Page:Daudet - Port-Tarascon, 1890.djvu/269

Le texte de cette page a été corrigé et est conforme au fac-similé.

et faisait sa cour à lady Plantagenet avec autant d’empressement et de grâce que si le commodore eût été à cent lieues de là. Milady, de son côté, ne cachait pas sa sympathie pour le héros et le regardait avec des yeux tendres, des yeux extraordinaires.

« Les malheureux ! Le mari va tout voir, » se disait à chaque instant Pascalon.

Eh bien, non, le mari ne voyait rien, et semblait lui aussi prendre un plaisir extrême aux récits du grand Tarasconnais.

Sur un désir de lady William, Tartarin conta l’histoire de la Tarasque, sainte Marthe et son ruban bleu ; il parla de son peuple, dit la race tarasconnaise, ses traditions, son exode ; puis il exposa son gouvernement, ses projets, ses réformes, le nouveau code qu’il préparait.
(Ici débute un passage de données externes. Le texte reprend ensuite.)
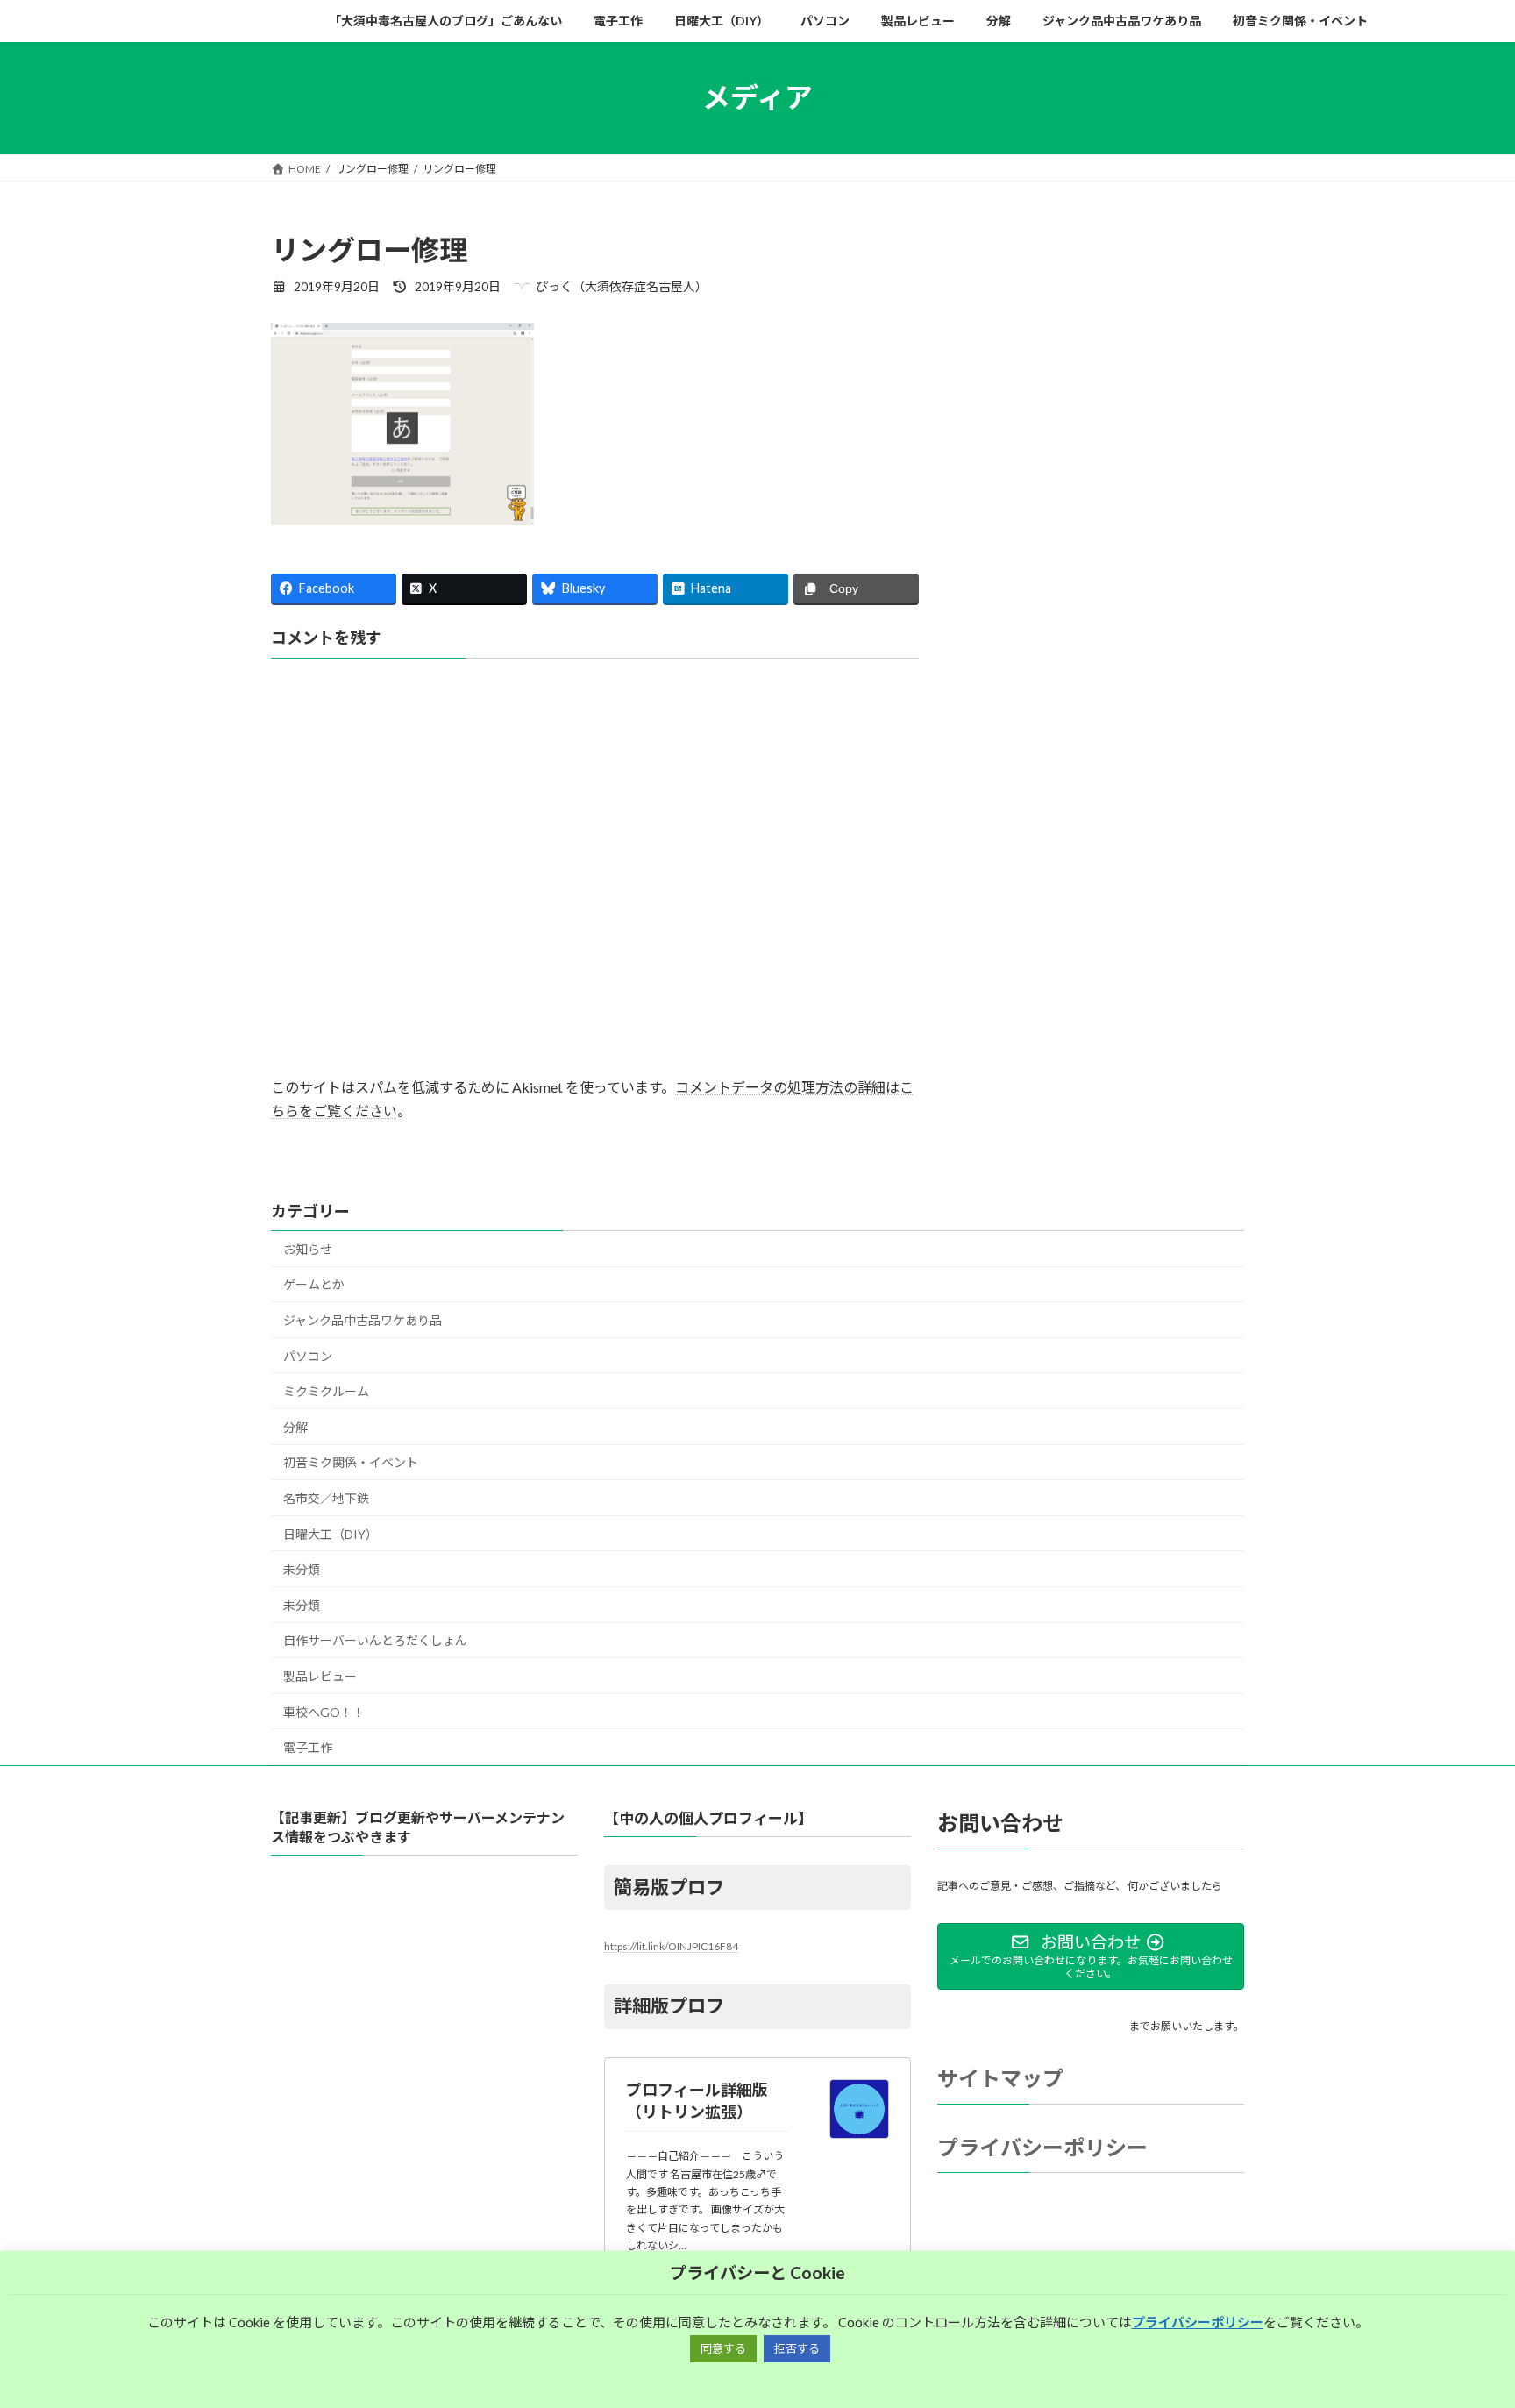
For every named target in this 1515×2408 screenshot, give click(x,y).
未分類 (301, 1569)
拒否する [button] (797, 2348)
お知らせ (307, 1249)
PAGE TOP (1463, 2319)
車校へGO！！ (324, 1712)
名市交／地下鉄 (326, 1498)
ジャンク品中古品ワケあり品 (362, 1320)
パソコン (307, 1356)
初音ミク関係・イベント (350, 1462)
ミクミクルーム (326, 1391)
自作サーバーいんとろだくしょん (375, 1640)
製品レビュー (320, 1676)
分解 (295, 1427)
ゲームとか (314, 1284)
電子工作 (307, 1747)
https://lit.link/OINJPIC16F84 (671, 1946)
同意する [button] (723, 2348)
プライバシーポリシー (1042, 2147)
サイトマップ (1000, 2078)
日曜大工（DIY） (330, 1534)
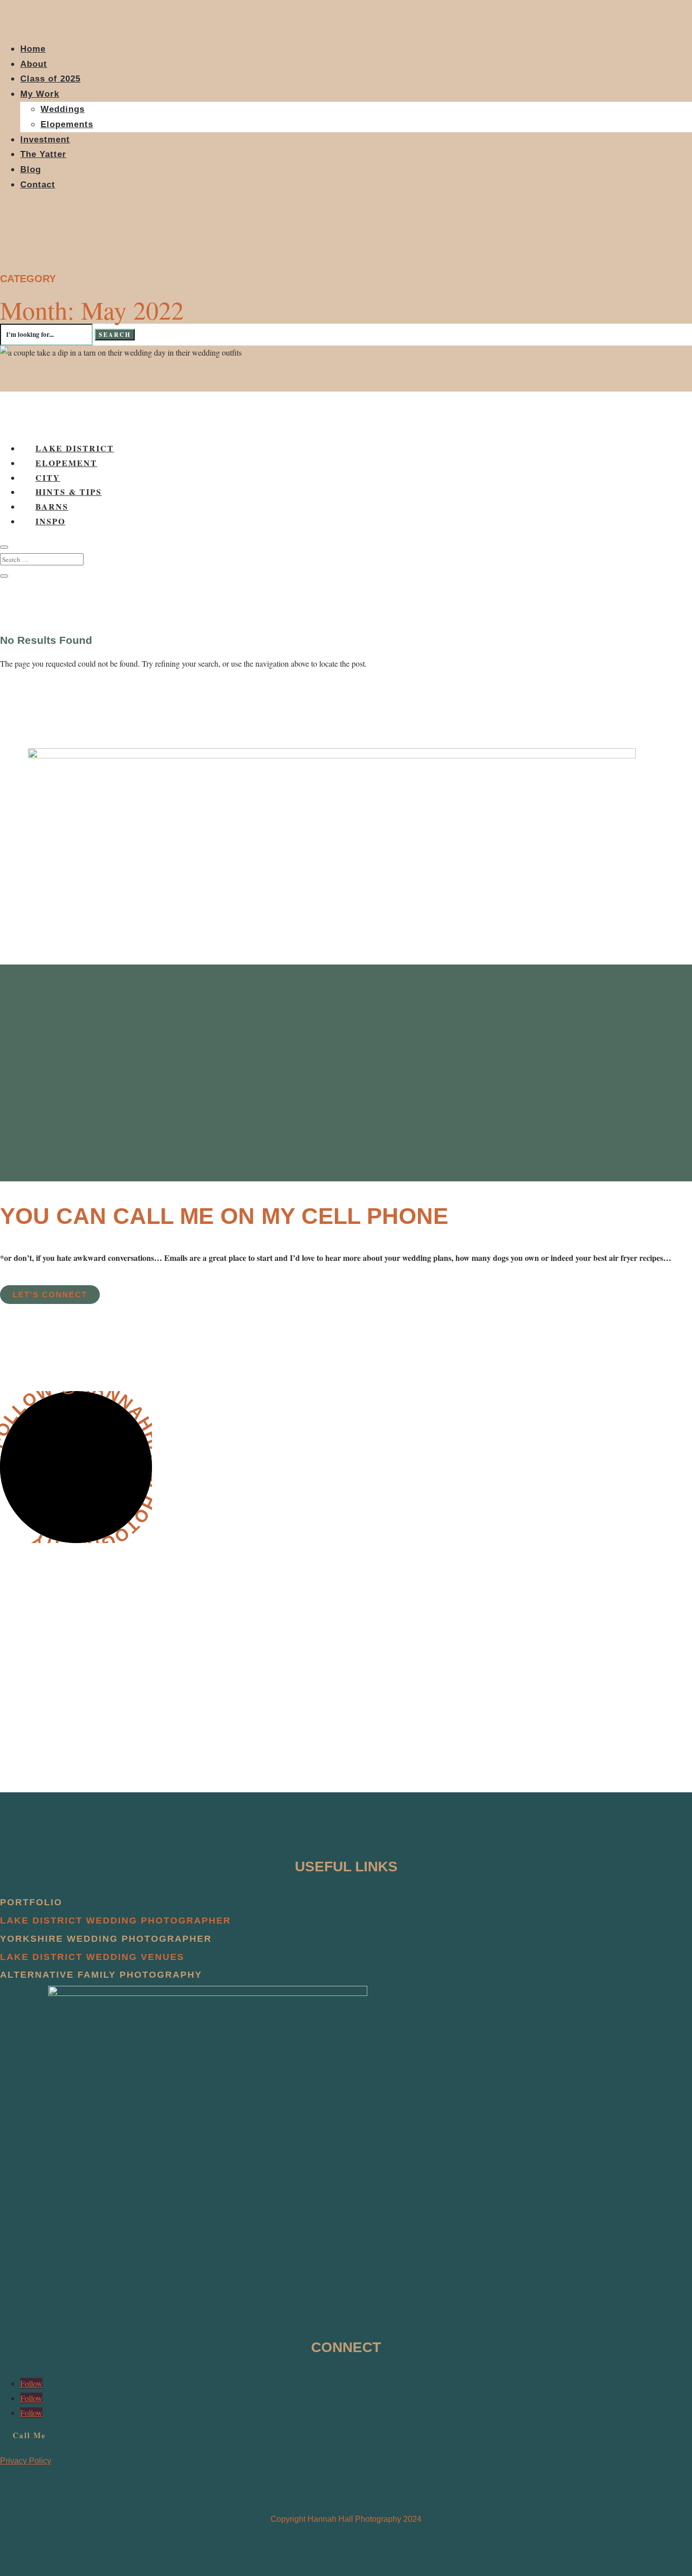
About (33, 64)
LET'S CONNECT (50, 1294)
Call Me (29, 2435)
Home (33, 49)
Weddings (63, 109)
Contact (37, 184)
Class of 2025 (50, 79)
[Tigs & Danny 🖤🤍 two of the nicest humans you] (582, 1617)
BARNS (51, 506)
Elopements (67, 124)
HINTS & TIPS (68, 491)
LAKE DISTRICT (74, 448)
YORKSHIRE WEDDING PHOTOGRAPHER (106, 1939)
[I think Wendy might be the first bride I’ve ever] (267, 1609)
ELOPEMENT (66, 463)
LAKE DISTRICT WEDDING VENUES (92, 1957)
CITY (47, 477)
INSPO (50, 521)
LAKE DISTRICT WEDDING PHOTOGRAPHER (115, 1920)
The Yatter (43, 154)
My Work (39, 94)
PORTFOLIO (31, 1902)
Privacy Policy (25, 2460)
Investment (45, 139)
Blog (30, 169)
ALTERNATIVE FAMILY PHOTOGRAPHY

Un code, par exemple, c’était bien la première fois qu’il lui arrivait d’en parler, même à Pascalon ; mais sait-on jamais tout ce que roulent ces vastes cervelles de conducteurs de peuples !

Il fut profond, il fut gai, il chanta des airs du pays, Jean de Tarascon pris par les corsaires, ses amours avec la fille du sultan.